Towards the end of June, I flew to Athens for a unique event. Against a background
of tourism as usual – crowds thronged the Acropolis – and of non-stop television coverage of Prime Minister Tsipras bargaining for a rescue plan for his bankrupt country, a three night arts festival was staged.
The Stavros Niarchos Cultural Foundation is a gorgeous new Renzo Piano designed building set in a garden of acres of 60 year old olive trees, cypresses and lavender bushes. The building is still under construction, but in the centre of the gardens is a vast lawn. This lawn was the setting for ‘Fireflies in the Night’, a remarkable three night video event which started at 11 p.m. each evening and finished as the dawn came up at 6 a.m. Rolled up reed beach mats were provided for viewers, so one could stretch out in comfort on the lawn. Relative comfort, that is. It was chilly, and the beach mats began to smell quite rank as the dew soaked into them, but amazing videos, cheerful conversation and shots of schnapps kept the nights going.
The curators were the venerable Robert Storr, ex director of MoMA New York, and Barbara London, MoMA’s decades long video curator, assisted by Kalliopi Minioudaki. Each video was shown only once, and there were 67 artists in all, with the third night being devoted to the entire Matthew Barney saga, The Cremaster Cycle. As Storr pointed out in his opening speech, Barbara London, with her commitment to video works, is perhaps the person most responsible for the popularization of the moving image as an art form.

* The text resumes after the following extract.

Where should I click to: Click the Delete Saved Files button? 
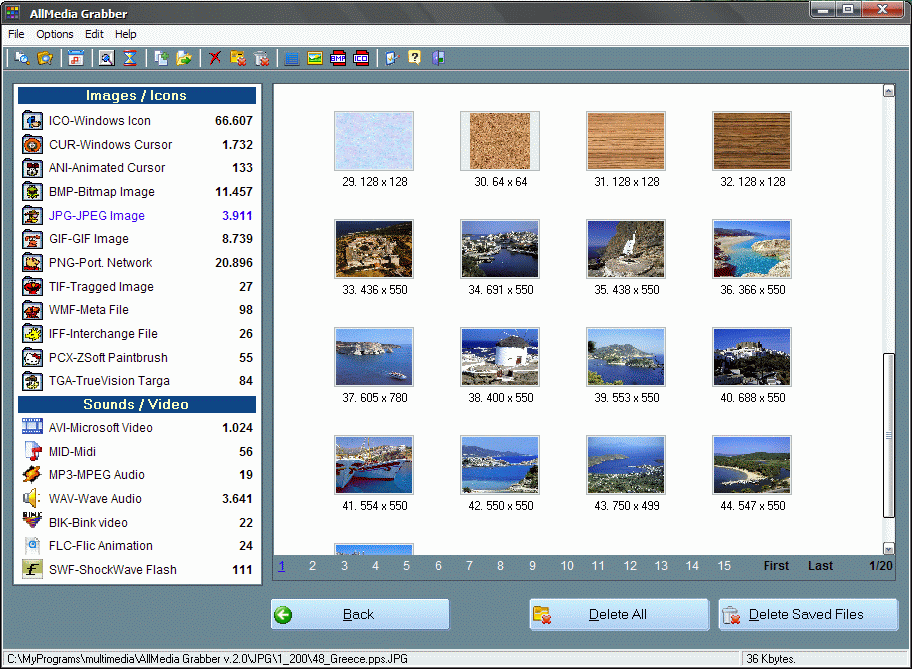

Certainly the selection of artists on the programme provided an unmissable viewing experience, and I wish that I could see all (or nearly all) the works in sequence a second time. I would never have believed, beforehand, that I could watch one hour and two minutes of one artist singing a single phrase (Why … do I keep on …. hurting you …) and find myself calling ‘Encore!’ as the work came to an end. In his 2004 work, Mercy, Ragnar Kjartansson, clad in classic country style white jacket, slicked back hair, advances and retreats on the microphone as he strums on his steel stringed guitar and varies the phrasing of his plaintive call.
Another highlight was Ann-Sofi Sidén and Jonathan Bepler’s Curtain Callers (Entracte), 2011, a brilliantly edited 5-channel video which slides across the screens like a passing train and takes us back stage at the Royal Theatre in Stockholm allowing us to experience the behind the scenes activity, then finally starts panning across the assembled audience, stopping short of the actual raising of the curtain.
An early Joan Jonas work, Volcano Saga, was a retelling of an mediaeval myth about a young woman whose dreams foretell the future, Francis Alÿs directs his staging of When Faith Moves Mountains – a vast army of white shirted volunteers in Mexico, shoveling sand to alter the profile of a sand dune and act out the truth of an old saying, and here too, was William Kentridge’s familiar animation about his alter ego, Felix in Exile.
Three of the conversations from my work, There’s something I must tell you were shown on the second night, with Greek subtitles on a right hand screen.
The sound was crystalline clear, and the projections were perfect. A rock concert production company from Manchester had been hired to set up the stage, so it was a pleasure to see the work so well presented.
As the dawn came up on the second night, only a handful people remained – myself, Robert, Barbara, Kalliopi and a single watcher. As the sky brightened, a sunrise on Paul Pfeiffer’s Morning After the Deluge (2003) lit up the screen. One would like to think that the moment and the title was a symbol of hope for Greece.